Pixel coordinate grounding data

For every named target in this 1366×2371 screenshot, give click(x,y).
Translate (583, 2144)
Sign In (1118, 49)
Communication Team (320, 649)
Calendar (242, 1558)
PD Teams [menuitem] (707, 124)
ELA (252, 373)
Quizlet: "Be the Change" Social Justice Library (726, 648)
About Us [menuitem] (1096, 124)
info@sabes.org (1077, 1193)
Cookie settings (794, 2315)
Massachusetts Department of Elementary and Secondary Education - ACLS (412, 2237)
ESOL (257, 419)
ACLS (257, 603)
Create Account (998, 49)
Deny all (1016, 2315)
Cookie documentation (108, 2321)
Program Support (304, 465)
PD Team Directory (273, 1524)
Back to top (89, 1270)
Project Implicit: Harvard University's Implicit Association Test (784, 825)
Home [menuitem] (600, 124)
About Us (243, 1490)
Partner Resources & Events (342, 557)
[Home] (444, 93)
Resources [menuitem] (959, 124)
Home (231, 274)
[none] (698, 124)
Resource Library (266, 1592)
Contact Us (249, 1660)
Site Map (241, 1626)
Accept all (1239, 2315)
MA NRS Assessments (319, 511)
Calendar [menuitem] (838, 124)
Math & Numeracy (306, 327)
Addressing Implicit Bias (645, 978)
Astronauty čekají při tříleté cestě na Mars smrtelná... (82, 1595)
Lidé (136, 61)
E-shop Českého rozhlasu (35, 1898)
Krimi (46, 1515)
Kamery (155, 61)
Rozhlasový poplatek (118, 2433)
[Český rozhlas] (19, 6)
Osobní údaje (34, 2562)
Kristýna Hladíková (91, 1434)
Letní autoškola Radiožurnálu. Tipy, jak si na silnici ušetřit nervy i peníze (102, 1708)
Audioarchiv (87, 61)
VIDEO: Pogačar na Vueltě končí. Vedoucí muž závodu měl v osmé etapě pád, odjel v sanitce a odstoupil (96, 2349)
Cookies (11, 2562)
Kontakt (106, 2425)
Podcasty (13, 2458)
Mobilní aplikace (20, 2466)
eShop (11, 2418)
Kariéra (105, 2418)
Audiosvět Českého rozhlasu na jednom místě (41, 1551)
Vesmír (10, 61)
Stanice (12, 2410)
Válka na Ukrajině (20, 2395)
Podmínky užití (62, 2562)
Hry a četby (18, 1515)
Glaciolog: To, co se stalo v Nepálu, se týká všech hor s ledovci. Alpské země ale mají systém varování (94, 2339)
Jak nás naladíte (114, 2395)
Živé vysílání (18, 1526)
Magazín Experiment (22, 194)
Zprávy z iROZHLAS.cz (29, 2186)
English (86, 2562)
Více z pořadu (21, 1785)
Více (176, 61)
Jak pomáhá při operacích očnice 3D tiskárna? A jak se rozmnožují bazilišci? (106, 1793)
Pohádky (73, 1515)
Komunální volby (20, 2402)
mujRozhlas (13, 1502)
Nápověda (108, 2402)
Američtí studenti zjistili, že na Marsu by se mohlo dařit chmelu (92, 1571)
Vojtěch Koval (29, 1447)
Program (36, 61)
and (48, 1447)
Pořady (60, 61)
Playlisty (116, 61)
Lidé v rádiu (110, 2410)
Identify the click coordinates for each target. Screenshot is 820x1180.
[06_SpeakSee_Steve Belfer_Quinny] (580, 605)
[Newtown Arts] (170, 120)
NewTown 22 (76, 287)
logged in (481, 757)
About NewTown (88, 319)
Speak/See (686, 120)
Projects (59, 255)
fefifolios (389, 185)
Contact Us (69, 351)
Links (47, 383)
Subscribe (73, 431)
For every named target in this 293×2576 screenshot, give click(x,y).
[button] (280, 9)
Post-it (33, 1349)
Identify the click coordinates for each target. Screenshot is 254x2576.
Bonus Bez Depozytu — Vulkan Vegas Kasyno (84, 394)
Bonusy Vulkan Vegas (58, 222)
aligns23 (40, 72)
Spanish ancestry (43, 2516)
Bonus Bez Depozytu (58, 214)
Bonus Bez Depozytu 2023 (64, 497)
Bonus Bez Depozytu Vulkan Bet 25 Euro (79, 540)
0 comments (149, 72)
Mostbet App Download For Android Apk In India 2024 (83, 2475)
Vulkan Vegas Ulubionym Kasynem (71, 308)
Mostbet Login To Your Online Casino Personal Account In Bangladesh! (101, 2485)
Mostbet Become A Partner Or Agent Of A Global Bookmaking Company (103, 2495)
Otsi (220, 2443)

**Problem details**:
What you return must be the lines above that run from the line with "Zprávy z iROZHLAS.cz (29, 2186)" to the line with "Spanish ancestry (43, 2516)", inclusive, each copied exactly.

**The answer**:
Zprávy z iROZHLAS.cz (29, 2186)
English (86, 2562)
Více z pořadu (21, 1785)
Více (176, 61)
Jak pomáhá při operacích očnice 3D tiskárna? A jak se rozmnožují bazilišci? (106, 1793)
Pohádky (73, 1515)
Komunální volby (20, 2402)
mujRozhlas (13, 1502)
Nápověda (108, 2402)
Američtí studenti zjistili, že na Marsu by se mohlo dařit chmelu (92, 1571)
Vojtěch Koval (29, 1447)
Program (36, 61)
and (48, 1447)
Pořady (60, 61)
Playlisty (116, 61)
Lidé v rádiu (110, 2410)
Identify the click coordinates for each target. Screenshot is 820x1180.
[06_SpeakSee_Steve Belfer_Quinny] (580, 605)
[Newtown Arts] (170, 120)
NewTown 22 (76, 287)
logged in (481, 757)
About NewTown (88, 319)
Speak/See (686, 120)
Projects (59, 255)
fefifolios (389, 185)
Contact Us (69, 351)
Links (47, 383)
Subscribe (73, 431)
For every named target in this 293×2576 screenshot, give click(x,y).
[button] (280, 9)
Post-it (33, 1349)
Identify the click coordinates for each target. Screenshot is 254x2576.
Bonus Bez Depozytu — Vulkan Vegas Kasyno (84, 394)
Bonusy Vulkan Vegas (58, 222)
aligns23 (40, 72)
Spanish ancestry (43, 2516)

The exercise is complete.